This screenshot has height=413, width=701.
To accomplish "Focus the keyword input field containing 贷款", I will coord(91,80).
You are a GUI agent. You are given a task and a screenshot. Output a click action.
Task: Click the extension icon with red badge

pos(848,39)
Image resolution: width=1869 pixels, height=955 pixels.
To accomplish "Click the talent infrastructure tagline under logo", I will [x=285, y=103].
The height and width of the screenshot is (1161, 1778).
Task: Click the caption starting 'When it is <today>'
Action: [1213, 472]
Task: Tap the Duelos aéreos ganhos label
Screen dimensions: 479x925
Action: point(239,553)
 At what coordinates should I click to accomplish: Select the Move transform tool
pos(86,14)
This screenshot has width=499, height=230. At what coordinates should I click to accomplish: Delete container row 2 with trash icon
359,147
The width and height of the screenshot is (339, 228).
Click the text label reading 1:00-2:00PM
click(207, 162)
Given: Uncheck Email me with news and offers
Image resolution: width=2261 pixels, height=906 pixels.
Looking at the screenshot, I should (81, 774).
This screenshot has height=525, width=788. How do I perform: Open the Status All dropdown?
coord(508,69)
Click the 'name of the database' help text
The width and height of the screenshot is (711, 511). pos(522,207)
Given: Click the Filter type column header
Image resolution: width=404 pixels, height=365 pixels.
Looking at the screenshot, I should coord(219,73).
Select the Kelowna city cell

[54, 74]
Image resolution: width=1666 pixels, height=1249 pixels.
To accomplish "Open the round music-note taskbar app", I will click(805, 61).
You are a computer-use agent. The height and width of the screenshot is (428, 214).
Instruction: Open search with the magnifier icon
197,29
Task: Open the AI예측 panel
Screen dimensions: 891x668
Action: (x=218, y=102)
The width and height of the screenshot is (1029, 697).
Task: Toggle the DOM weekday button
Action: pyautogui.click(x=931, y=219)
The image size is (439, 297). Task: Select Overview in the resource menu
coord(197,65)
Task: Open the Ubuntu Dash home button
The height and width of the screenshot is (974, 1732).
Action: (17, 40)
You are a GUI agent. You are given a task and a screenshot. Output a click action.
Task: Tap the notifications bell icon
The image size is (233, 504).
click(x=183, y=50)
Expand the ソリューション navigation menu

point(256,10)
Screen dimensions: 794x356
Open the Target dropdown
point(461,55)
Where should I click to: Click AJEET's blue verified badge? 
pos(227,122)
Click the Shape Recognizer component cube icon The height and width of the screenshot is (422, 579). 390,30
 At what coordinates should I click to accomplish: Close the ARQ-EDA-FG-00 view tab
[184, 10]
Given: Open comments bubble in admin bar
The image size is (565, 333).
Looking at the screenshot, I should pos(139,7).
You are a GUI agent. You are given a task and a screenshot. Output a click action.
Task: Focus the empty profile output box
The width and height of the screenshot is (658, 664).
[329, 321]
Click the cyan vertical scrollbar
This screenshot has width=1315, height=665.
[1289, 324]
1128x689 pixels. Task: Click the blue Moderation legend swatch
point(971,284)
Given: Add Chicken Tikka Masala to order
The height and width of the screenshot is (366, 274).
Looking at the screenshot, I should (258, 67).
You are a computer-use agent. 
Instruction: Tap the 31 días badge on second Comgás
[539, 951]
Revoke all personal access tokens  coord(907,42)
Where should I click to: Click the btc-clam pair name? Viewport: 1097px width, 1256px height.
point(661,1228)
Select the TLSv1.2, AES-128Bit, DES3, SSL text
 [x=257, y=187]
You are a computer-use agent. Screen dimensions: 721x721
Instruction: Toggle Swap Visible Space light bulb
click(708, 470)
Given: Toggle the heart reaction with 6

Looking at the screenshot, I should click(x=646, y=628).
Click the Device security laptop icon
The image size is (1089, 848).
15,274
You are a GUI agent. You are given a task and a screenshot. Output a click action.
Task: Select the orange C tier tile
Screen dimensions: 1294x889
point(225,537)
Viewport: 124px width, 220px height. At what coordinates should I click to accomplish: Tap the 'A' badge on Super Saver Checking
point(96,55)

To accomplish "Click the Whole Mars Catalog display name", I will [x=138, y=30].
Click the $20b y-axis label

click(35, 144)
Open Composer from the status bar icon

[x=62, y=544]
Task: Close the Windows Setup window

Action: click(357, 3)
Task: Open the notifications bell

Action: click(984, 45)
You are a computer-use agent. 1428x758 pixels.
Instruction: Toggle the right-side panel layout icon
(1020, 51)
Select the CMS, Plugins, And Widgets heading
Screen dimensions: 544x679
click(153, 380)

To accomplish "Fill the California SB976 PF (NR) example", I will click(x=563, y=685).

----------

Short exercise:
Copy out the listing above line for line, with no changes.

Answer in full:
This screenshot has height=413, width=701.
To accomplish "Focus the keyword input field containing 贷款", I will coord(91,80).
You are a GUI agent. You are given a task and a screenshot. Output a click action.
Task: Click the extension icon with red badge

pos(848,39)
Image resolution: width=1869 pixels, height=955 pixels.
To accomplish "Click the talent infrastructure tagline under logo", I will [x=285, y=103].
The height and width of the screenshot is (1161, 1778).
Task: Click the caption starting 'When it is <today>'
Action: [1213, 472]
Task: Tap the Duelos aéreos ganhos label
Screen dimensions: 479x925
Action: point(239,553)
 At what coordinates should I click to accomplish: Select the Move transform tool
pos(86,14)
This screenshot has width=499, height=230. At what coordinates should I click to accomplish: Delete container row 2 with trash icon
359,147
The width and height of the screenshot is (339, 228).
Click the text label reading 1:00-2:00PM
click(207, 162)
Given: Uncheck Email me with news and offers
Image resolution: width=2261 pixels, height=906 pixels.
Looking at the screenshot, I should (81, 774).
This screenshot has height=525, width=788. How do I perform: Open the Status All dropdown?
coord(508,69)
Click the 'name of the database' help text
The width and height of the screenshot is (711, 511). pos(522,207)
Given: Click the Filter type column header
Image resolution: width=404 pixels, height=365 pixels.
Looking at the screenshot, I should coord(219,73).
Select the Kelowna city cell

[54, 74]
Image resolution: width=1666 pixels, height=1249 pixels.
To accomplish "Open the round music-note taskbar app", I will click(805, 61).
You are a computer-use agent. The height and width of the screenshot is (428, 214).
Instruction: Open search with the magnifier icon
197,29
Task: Open the AI예측 panel
Screen dimensions: 891x668
Action: (x=218, y=102)
The width and height of the screenshot is (1029, 697).
Task: Toggle the DOM weekday button
Action: pyautogui.click(x=931, y=219)
The image size is (439, 297). Task: Select Overview in the resource menu
coord(197,65)
Task: Open the Ubuntu Dash home button
The height and width of the screenshot is (974, 1732).
Action: (17, 40)
You are a GUI agent. You are given a task and a screenshot. Output a click action.
Task: Tap the notifications bell icon
The image size is (233, 504).
click(x=183, y=50)
Expand the ソリューション navigation menu

point(256,10)
Screen dimensions: 794x356
Open the Target dropdown
point(461,55)
Where should I click to: Click AJEET's blue verified badge? 
pos(227,122)
Click the Shape Recognizer component cube icon The height and width of the screenshot is (422, 579). 390,30
 At what coordinates should I click to accomplish: Close the ARQ-EDA-FG-00 view tab
[184, 10]
Given: Open comments bubble in admin bar
The image size is (565, 333).
Looking at the screenshot, I should pos(139,7).
You are a GUI agent. You are given a task and a screenshot. Output a click action.
Task: Focus the empty profile output box
The width and height of the screenshot is (658, 664).
[329, 321]
Click the cyan vertical scrollbar
This screenshot has width=1315, height=665.
[1289, 324]
1128x689 pixels. Task: Click the blue Moderation legend swatch
point(971,284)
Given: Add Chicken Tikka Masala to order
The height and width of the screenshot is (366, 274).
Looking at the screenshot, I should (258, 67).
You are a computer-use agent. 
Instruction: Tap the 31 días badge on second Comgás
[539, 951]
Revoke all personal access tokens  coord(907,42)
Where should I click to: Click the btc-clam pair name? Viewport: 1097px width, 1256px height.
point(661,1228)
Select the TLSv1.2, AES-128Bit, DES3, SSL text
 [x=257, y=187]
You are a computer-use agent. Screen dimensions: 721x721
Instruction: Toggle Swap Visible Space light bulb
click(708, 470)
Given: Toggle the heart reaction with 6

Looking at the screenshot, I should click(x=646, y=628).
Click the Device security laptop icon
The image size is (1089, 848).
15,274
You are a GUI agent. You are given a task and a screenshot. Output a click action.
Task: Select the orange C tier tile
Screen dimensions: 1294x889
point(225,537)
Viewport: 124px width, 220px height. At what coordinates should I click to accomplish: Tap the 'A' badge on Super Saver Checking
point(96,55)

To accomplish "Click the Whole Mars Catalog display name", I will [x=138, y=30].
Click the $20b y-axis label

click(35, 144)
Open Composer from the status bar icon

[x=62, y=544]
Task: Close the Windows Setup window

Action: click(357, 3)
Task: Open the notifications bell

Action: click(984, 45)
You are a computer-use agent. 1428x758 pixels.
Instruction: Toggle the right-side panel layout icon
(1020, 51)
Select the CMS, Plugins, And Widgets heading
Screen dimensions: 544x679
click(153, 380)

To accomplish "Fill the California SB976 PF (NR) example", I will click(x=563, y=685).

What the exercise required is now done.